● TEXT SHOWN

______

Rob Myers on Sun, 4 Sep 2016 11:02:52 +0200 (CEST)


[Date Prev] [Date Next] [Thread Prev] [Thread Next] [Date Index] [Thread Index]

Re: <nettime> On Accelerationism (Fred Turner)


On 02/09/16 01:48 PM, nettime's slow reader wrote:
> 
> http://www.publicbooks.org/nonfiction/on-accelerationism
> 
> [...]
> 
> [1] To their credit, Srnicek and Williams do not ask us to dissolve into
> digital ones and zeros, as John Perry Barlow once did. Their call for a
> universal basic income makes a kind of grounded sense that has eluded
> earlier accelerationists. So too does their critique of Folk Politics.
> [2] Yet, the problem of politics writ large remains. How can we build a more
> just, more egalitarian society when our devices already surround us with
> so many of the personalized delights we might want such a society to
> offer? Meetings are boring. Talking to people unlike ourselves is hard.
> How can we turn away from the mediasphere long enough to rediscover the
> pleasures of that difficult work? And how can we sustain it when we do?
> 
> To these kinds of questions [*2], the accelerationists have no answers [*1].

Numbers added by me to illustrate the error that this essay shares with
a couple of other responses to "Inventing The Future": Universal Basic
Income is intended to support, among other things, precisely the kinds
or organization and meaningful social action that the author is calling
for here.

The answer to [2] is [1].

Peter Wolfendale has commented on eight other problems with this essay:

http://conversations.e-flux.com/t/peter-wolfendales-brief-8-point-response-to-fred-turners-critique-of-accelerationism/4425


Peter Wolfendale, philosopher and an instructor of the Critical
Philosophy Program at The New Centre for Research & Practice7
responded on Facebook to Fred Turner. Here are his points published
here with permission.

(1) The equation of embracing/accelerating technological process and 'the
spread of capitalism' is a severe misreading of Nick and Alex that
opens the rhetorical door to most of the other criticisms.

______

● WHAT THIS EXERCISE ASKS
1/ According to the mailing-list post, on what platform did Peter Wolfendale respond to Fred Turner?
2/ Print the stretch of the mailing-list post from "On 02/09/16 01:48" through "ourselves is hard.".

● Word and element location data

______

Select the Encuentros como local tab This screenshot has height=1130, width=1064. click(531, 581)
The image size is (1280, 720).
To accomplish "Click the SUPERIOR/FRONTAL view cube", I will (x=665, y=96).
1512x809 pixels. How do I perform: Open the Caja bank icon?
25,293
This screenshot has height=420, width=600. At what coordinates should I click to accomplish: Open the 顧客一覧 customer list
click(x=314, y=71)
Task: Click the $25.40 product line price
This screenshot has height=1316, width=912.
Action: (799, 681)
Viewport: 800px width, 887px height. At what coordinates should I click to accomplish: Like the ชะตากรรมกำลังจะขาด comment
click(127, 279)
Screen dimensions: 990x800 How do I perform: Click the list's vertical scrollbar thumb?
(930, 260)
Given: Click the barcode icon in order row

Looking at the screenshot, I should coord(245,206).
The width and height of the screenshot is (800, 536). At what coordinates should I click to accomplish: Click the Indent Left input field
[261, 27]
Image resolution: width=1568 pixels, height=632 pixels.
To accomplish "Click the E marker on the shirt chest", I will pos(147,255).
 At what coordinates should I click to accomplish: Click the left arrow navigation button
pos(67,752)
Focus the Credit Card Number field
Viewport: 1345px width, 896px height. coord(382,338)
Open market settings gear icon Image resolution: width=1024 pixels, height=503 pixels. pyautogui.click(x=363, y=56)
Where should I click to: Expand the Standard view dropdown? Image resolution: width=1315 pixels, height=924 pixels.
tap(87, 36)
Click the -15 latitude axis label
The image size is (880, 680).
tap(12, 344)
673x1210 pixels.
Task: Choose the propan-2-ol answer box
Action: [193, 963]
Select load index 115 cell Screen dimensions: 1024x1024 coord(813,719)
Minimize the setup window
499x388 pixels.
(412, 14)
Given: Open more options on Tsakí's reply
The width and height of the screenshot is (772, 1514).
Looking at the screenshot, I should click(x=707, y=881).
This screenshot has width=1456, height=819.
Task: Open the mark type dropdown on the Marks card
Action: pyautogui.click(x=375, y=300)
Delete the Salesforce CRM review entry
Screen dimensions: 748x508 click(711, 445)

______

● ANSWERS BELOW
1/ On Facebook.

2/
On 02/09/16 01:48 PM, nettime's slow reader wrote:
> 
> http://www.publicbooks.org/nonfiction/on-accelerationism
> 
> [...]
> 
> [1] To their credit, Srnicek and Williams do not ask us to dissolve into
> digital ones and zeros, as John Perry Barlow once did. Their call for a
> universal basic income makes a kind of grounded sense that has eluded
> earlier accelerationists. So too does their critique of Folk Politics.
> [2] Yet, the problem of politics writ large remains. How can we build a more
> just, more egalitarian society when our devices already surround us with
> so many of the personalized delights we might want such a society to
> offer? Meetings are boring. Talking to people unlike ourselves is hard.